Verdachte heeft zich schuldig gemaakt aan het vervoeren van een grote hoeveelheid methamfetamine (crystal meth). Hij vervoerde deze drugs met zijn bestelauto. De drugs zaten in twee verhuisdozen in de laadruimte van zijn bestelauto.
Methamfetamine is een stof die sterk verslavend werkt en die schadelijk is voor de gezondheid van de gebruikers. Bovendien bekostigen gebruikers hun drugsgebruik vaak door diefstallen of ander crimineel gedrag, waardoor schade en overlast wordt toegebracht aan anderen.
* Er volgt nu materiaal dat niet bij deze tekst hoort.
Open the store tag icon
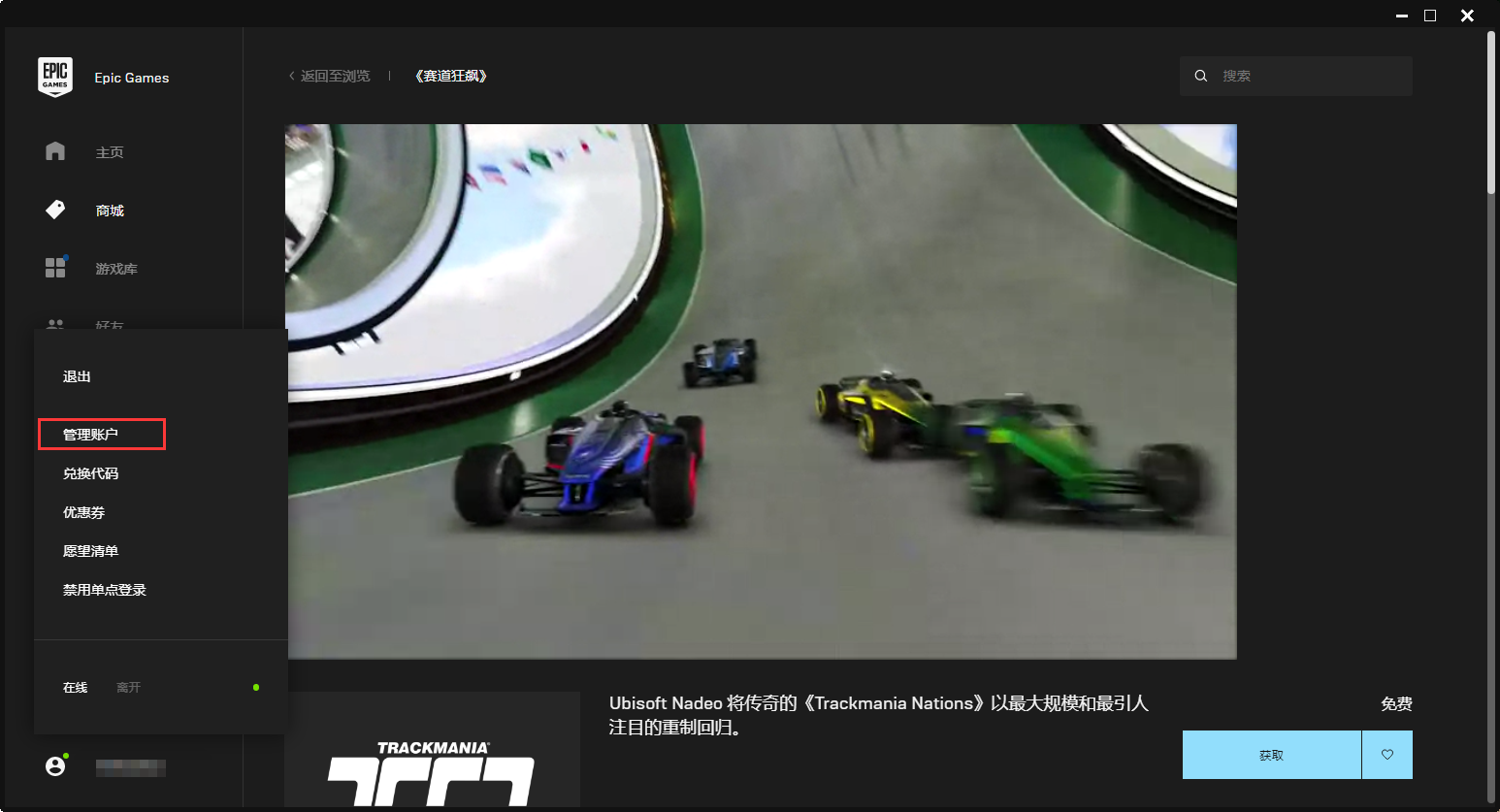The width and height of the screenshot is (1500, 812). 55,210
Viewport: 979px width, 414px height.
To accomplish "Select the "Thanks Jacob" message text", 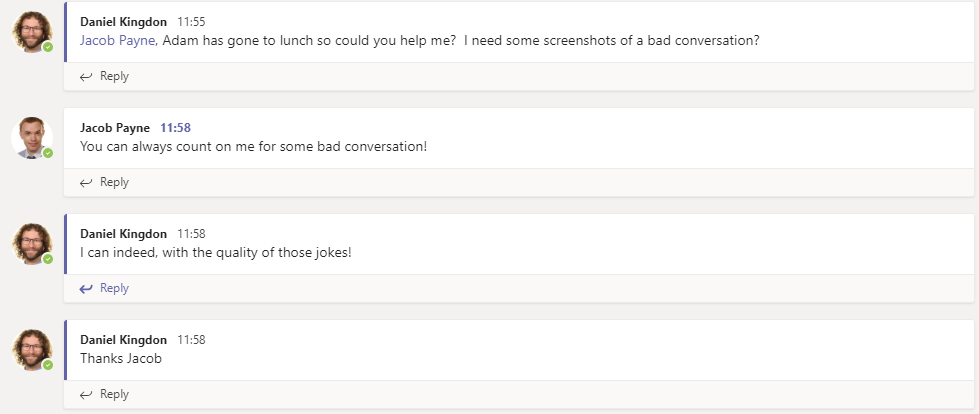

Daar komt nog bij dat de productie en verkoop van harddrugs vaak gepaard gaat met ernstige vormen van georganiseerde criminaliteit, waarbij het gebruik van geweld niet wordt geschuwd om financiële en andere belangen te beschermen of veilig te stellen.
De verspreiding van deze middelen dient daarom tegen gegaan te worden. Verdachte heeft zich niet bekommerd om de risico’s en gevolgen van zijn handelen. De rechtbank rekent hem dit aan.
Bij haar beslissing heeft de rechtbank gelet op een uittreksel uit de justitiële documentatie van verdachte van 20 maart 2025, waaruit blijkt dat verdachte meerdere keren is veroordeeld voor overtredingen van de Opiumwet. Gelet hierop is sprake van een delictpatroon.
De rechtbank heeft bij de strafoplegging verder rekening gehouden met de persoonlijke omstandigheden van verdachte, zoals deze door de verdediging zijn geschetst en uit het vroeghulp reclasseringsadvies van 21 maart 2025 naar voren komen.
Gezien de ernst van het gepleegde feit kan niet anders worden gereageerd dan met het opleggen van een onvoorwaardelijke gevangenisstraf. Een onvoorwaardelijke vrijheidsstraf is noodzakelijk omdat aard en ernst van het bewezen en strafbaar verklaarde, gelet ook op het strafrechtelijk verleden van verdachte, door een lichtere strafrechtelijke afdoening van de zaak miskend zouden worden. Bijzondere omstandigheden die tot een ander oordeel zouden moeten leiden, zijn niet aanwezig.
De rechtbank acht de eis van de officier van justitie passend en zal daarom aan verdachte opleggen een gevangenisstraf voor de duur van 36 maanden, met aftrek van de tijd die verdachte in voorarrest heeft doorgebracht.
Tenuitvoerlegging van de op te leggen gevangenisstraf zal volledig plaatsvinden binnen de penitentiaire inrichting, tot het moment dat aan de verdachte voorwaardelijke invrijheidstelling wordt verleend als bedoeld in artikel 6:2:10 Sv.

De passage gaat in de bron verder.